» **TASK STATEMENT**
Every line of the data below should be printed exactly.

============================================================

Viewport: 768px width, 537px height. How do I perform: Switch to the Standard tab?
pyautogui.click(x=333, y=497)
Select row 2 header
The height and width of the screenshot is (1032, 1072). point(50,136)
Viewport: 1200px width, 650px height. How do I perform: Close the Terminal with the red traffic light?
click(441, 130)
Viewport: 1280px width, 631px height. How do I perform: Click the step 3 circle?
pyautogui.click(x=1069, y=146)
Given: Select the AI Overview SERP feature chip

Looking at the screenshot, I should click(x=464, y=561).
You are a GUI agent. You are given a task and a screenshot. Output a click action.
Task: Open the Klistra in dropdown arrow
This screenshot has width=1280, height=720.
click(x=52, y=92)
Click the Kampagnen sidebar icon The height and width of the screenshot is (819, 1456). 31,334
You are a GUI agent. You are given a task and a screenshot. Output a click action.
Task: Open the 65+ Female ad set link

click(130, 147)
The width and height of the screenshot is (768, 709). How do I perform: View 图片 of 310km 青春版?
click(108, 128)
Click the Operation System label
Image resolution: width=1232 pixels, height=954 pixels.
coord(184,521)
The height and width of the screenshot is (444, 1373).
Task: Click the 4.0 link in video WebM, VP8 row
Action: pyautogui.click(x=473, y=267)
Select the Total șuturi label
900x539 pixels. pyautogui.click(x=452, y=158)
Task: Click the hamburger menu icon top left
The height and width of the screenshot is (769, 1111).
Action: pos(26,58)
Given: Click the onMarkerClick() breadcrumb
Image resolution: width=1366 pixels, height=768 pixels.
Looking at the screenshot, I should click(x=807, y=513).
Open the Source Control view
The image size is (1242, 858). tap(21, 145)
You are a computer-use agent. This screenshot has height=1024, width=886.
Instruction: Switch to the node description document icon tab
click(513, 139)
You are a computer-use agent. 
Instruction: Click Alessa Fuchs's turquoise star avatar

============================================================

» **RESULT OF THIS EXERCISE**
Viewport: 768px width, 537px height. How do I perform: Switch to the Standard tab?
pyautogui.click(x=333, y=497)
Select row 2 header
The height and width of the screenshot is (1032, 1072). point(50,136)
Viewport: 1200px width, 650px height. How do I perform: Close the Terminal with the red traffic light?
click(441, 130)
Viewport: 1280px width, 631px height. How do I perform: Click the step 3 circle?
pyautogui.click(x=1069, y=146)
Given: Select the AI Overview SERP feature chip

Looking at the screenshot, I should click(x=464, y=561).
You are a GUI agent. You are given a task and a screenshot. Output a click action.
Task: Open the Klistra in dropdown arrow
This screenshot has width=1280, height=720.
click(x=52, y=92)
Click the Kampagnen sidebar icon The height and width of the screenshot is (819, 1456). 31,334
You are a GUI agent. You are given a task and a screenshot. Output a click action.
Task: Open the 65+ Female ad set link

click(130, 147)
The width and height of the screenshot is (768, 709). How do I perform: View 图片 of 310km 青春版?
click(108, 128)
Click the Operation System label
Image resolution: width=1232 pixels, height=954 pixels.
coord(184,521)
The height and width of the screenshot is (444, 1373).
Task: Click the 4.0 link in video WebM, VP8 row
Action: pyautogui.click(x=473, y=267)
Select the Total șuturi label
900x539 pixels. pyautogui.click(x=452, y=158)
Task: Click the hamburger menu icon top left
The height and width of the screenshot is (769, 1111).
Action: pos(26,58)
Given: Click the onMarkerClick() breadcrumb
Image resolution: width=1366 pixels, height=768 pixels.
Looking at the screenshot, I should click(x=807, y=513).
Open the Source Control view
The image size is (1242, 858). tap(21, 145)
You are a computer-use agent. This screenshot has height=1024, width=886.
Instruction: Switch to the node description document icon tab
click(513, 139)
You are a computer-use agent. 
Instruction: Click Alessa Fuchs's turquoise star avatar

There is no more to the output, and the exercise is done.